> _To do_:
Pictures appear among the records. Write out all else exactly as it stands.

> _Saved entries_:
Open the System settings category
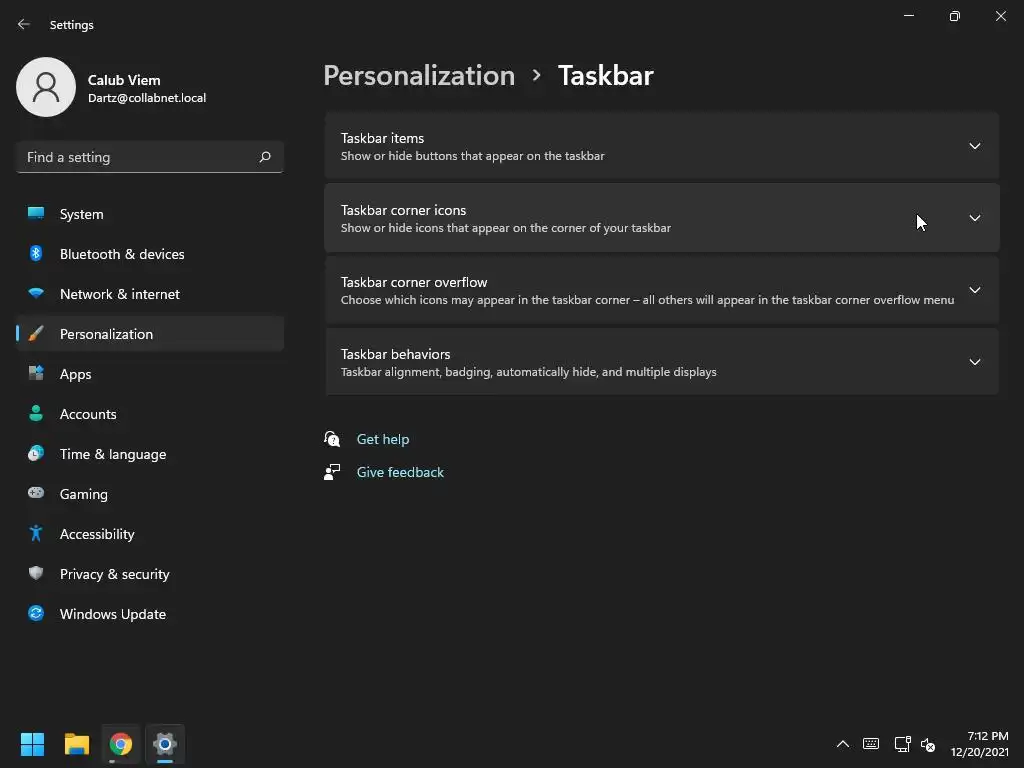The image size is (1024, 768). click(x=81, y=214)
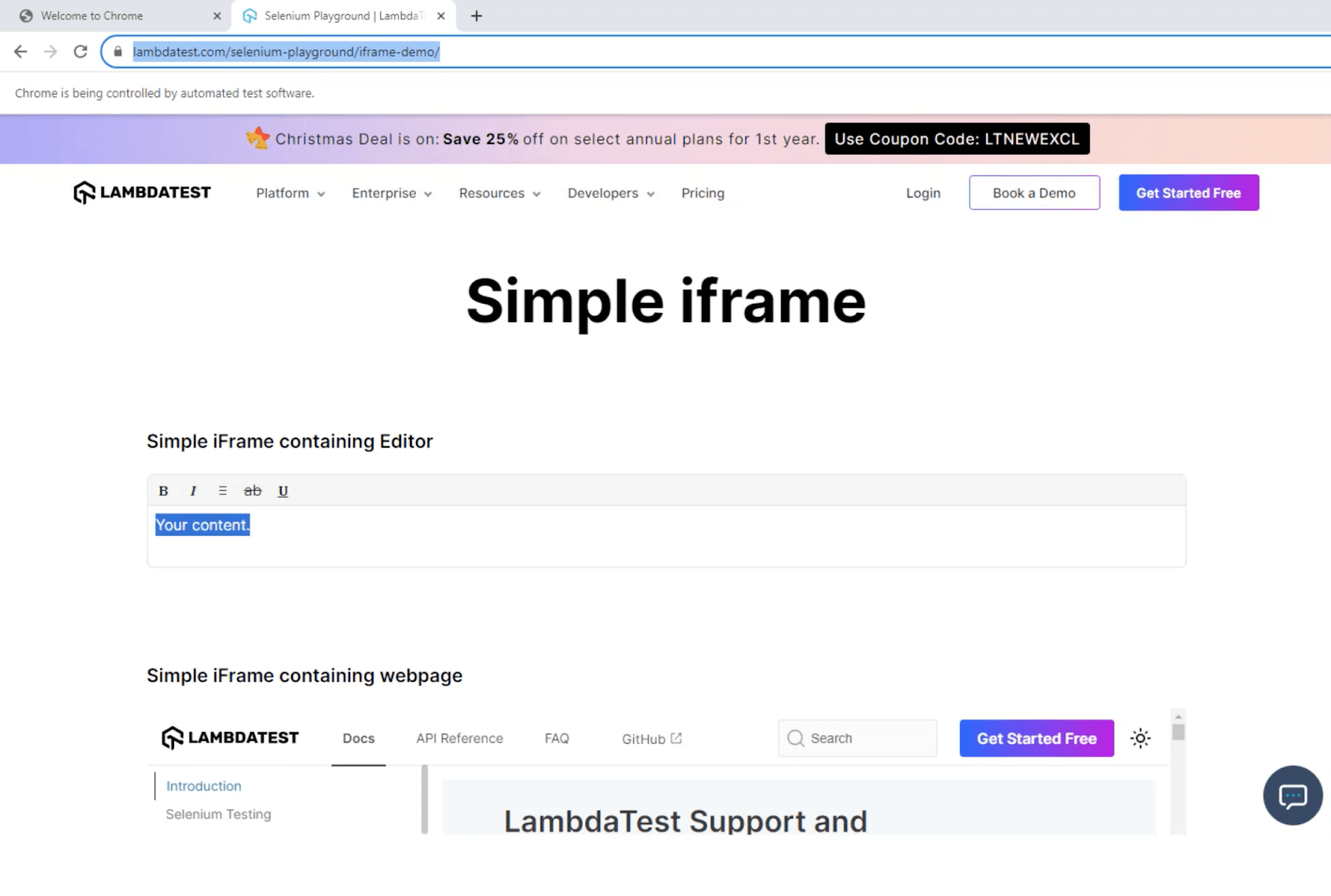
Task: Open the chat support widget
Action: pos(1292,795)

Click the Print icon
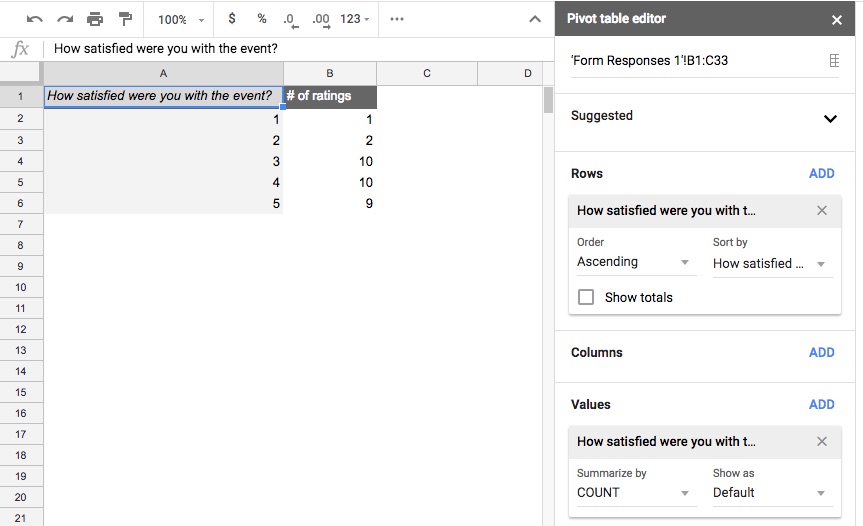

> _Written response_:
Open the System settings category
The image size is (1024, 768). click(x=81, y=214)
Task: Open the chat support widget
Action: pos(1292,795)

Click the Print icon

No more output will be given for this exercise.